IJCAI Conference 2016 Conference Paper

POISketch: Semantic Place Labeling over User Activity Streams

  • Dingqi Yang
  • Bin Li
  • Philippe Cudr
  • eacute; -Mauroux

Capturing place semantics is critical for enabling location-based applications. Techniques for assigning semantic labels (e. g. , "bar" or "office") to unlabeled places mainly resort to mining user activity logs by exploiting visiting patterns. However, existing approaches focus on inferring place labels with a static user activity dataset, and ignore the visiting pattern dynamics in user activity streams, leading to the rapid decrease of labeling accuracy over time. In this paper, we tackle the problem of semantic place labeling over user activity streams. We formulate this problem as a classification problem by characterizing each place through its fine-grained visiting patterns, which encode the visiting frequency of each user in each typical time slot.

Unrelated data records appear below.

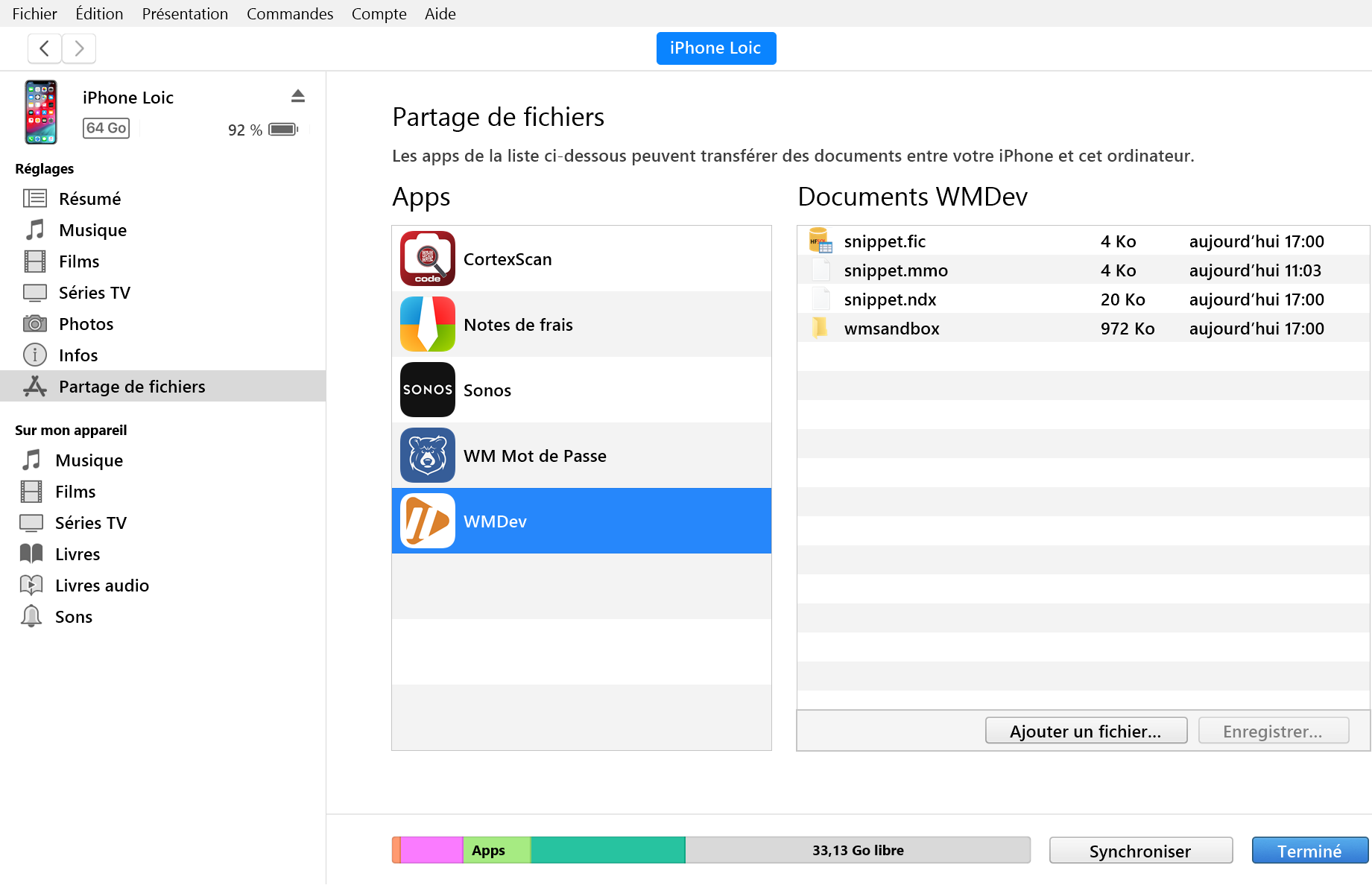1372x885 pixels.
Task: Select Sons under Sur mon appareil
Action: [74, 617]
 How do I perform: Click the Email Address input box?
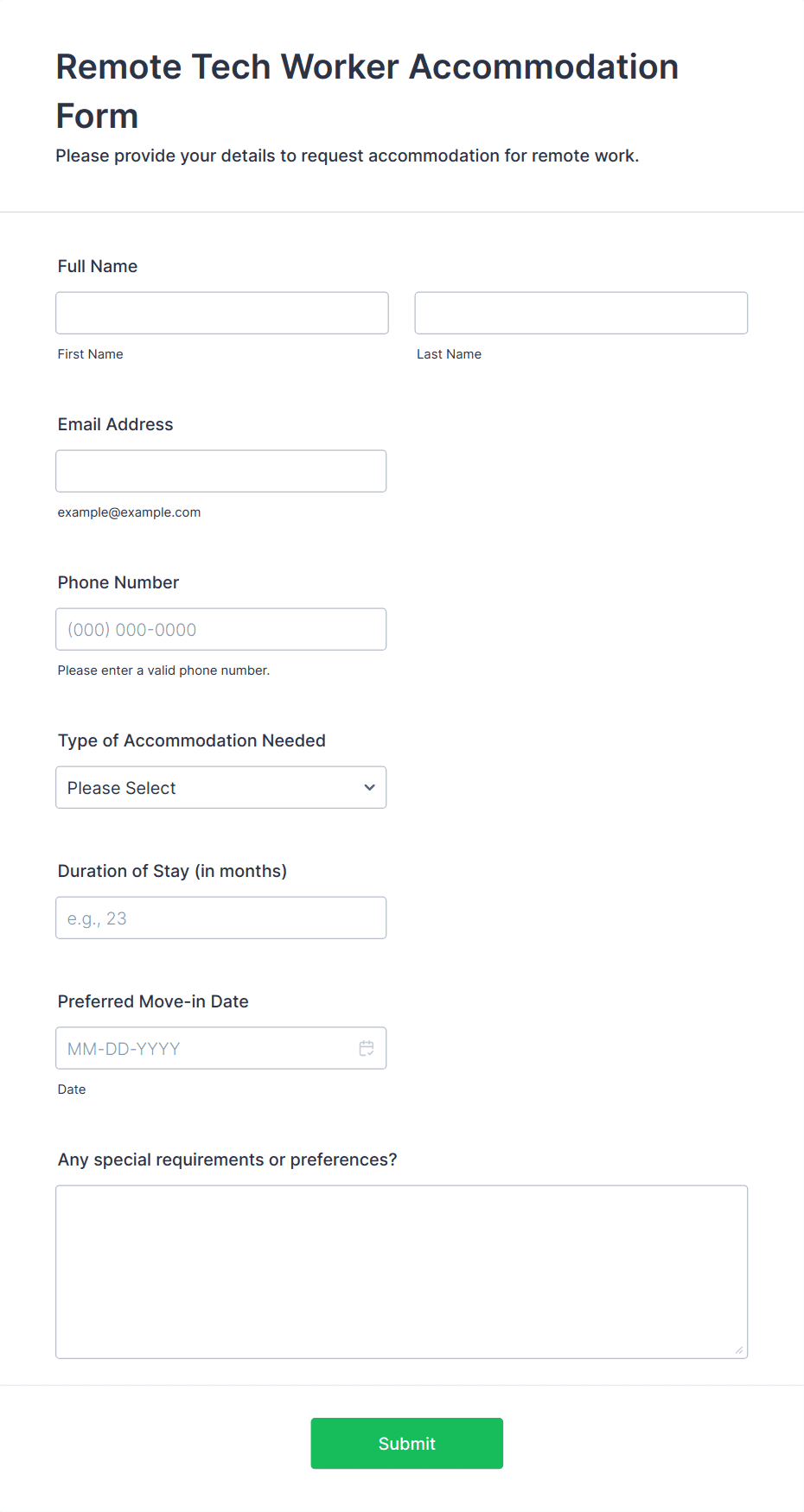[x=220, y=471]
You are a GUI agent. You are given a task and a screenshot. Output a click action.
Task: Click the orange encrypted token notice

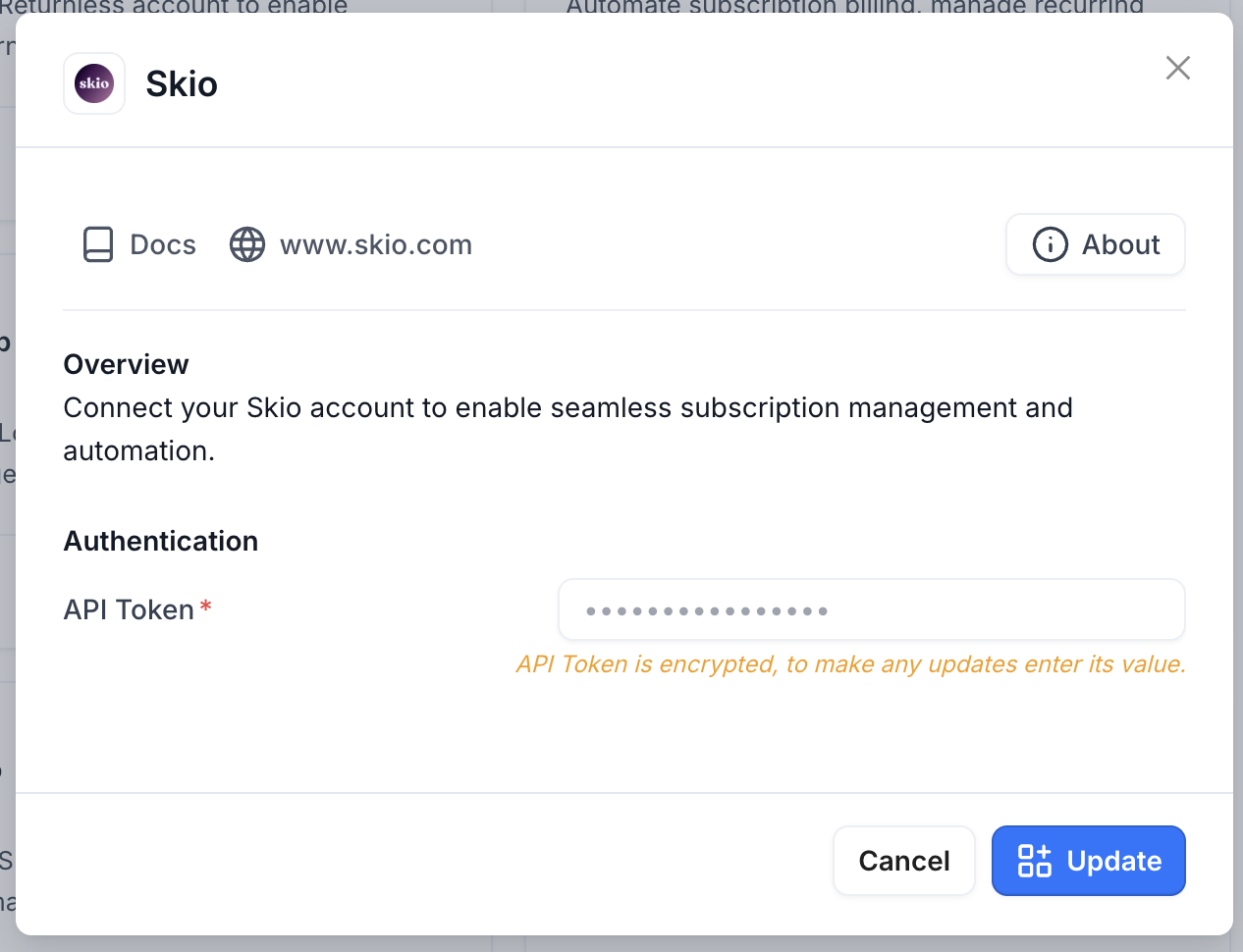click(851, 664)
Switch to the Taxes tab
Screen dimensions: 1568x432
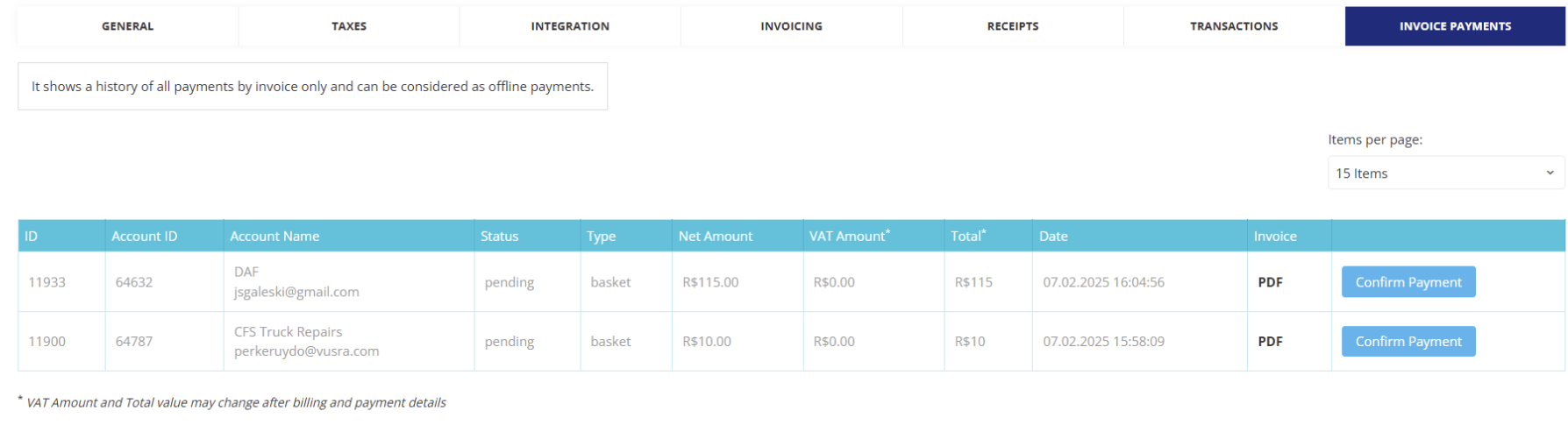tap(349, 26)
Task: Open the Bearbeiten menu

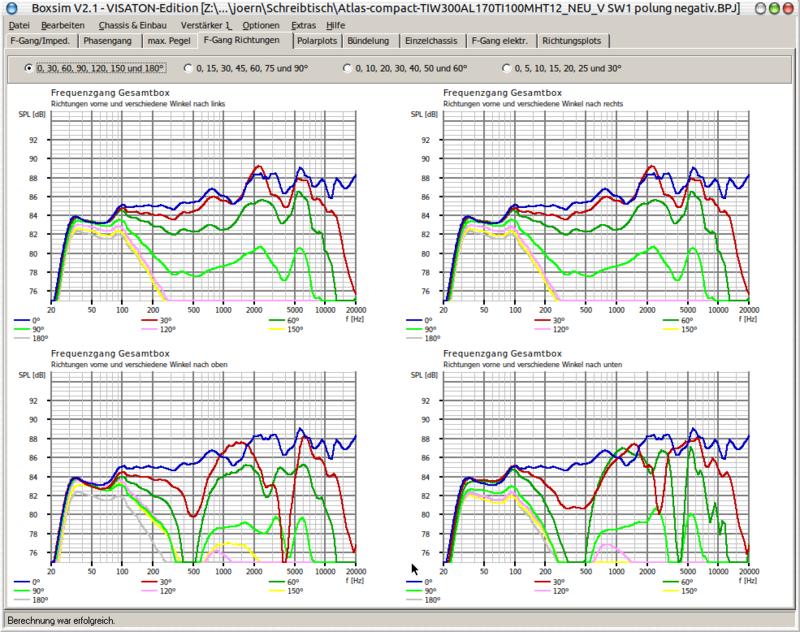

However, with the incoming activities of new users in data streams, such fine-grained visiting patterns constantly grow, leading to a continuously expanding feature space. To solve this issue, we propose an updatable sketching technique that creates and incrementally updates a set of compact and fixed-size sketches to approximate the similarity between fine-grained visiting patterns of ever-growing size. We further consider the discriminative weights of user activities in place labeling, and seamlessly incorporate them into our sketching method. Our empirical evaluation on real-world datasets demonstrates the validity of our approach and shows that sketches can be efficiently and effectively used to infer place labels over user activity streams.